● **Records to use**
(begin)

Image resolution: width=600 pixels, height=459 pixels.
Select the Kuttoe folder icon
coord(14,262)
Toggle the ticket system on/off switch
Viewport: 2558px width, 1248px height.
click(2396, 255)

(end)

● **Direction**
Rewrite these lines with "directory" in place of "folder", and leave everything else as it is.

● **Complete output**
Image resolution: width=600 pixels, height=459 pixels.
Select the Kuttoe directory icon
coord(14,262)
Toggle the ticket system on/off switch
Viewport: 2558px width, 1248px height.
click(2396, 255)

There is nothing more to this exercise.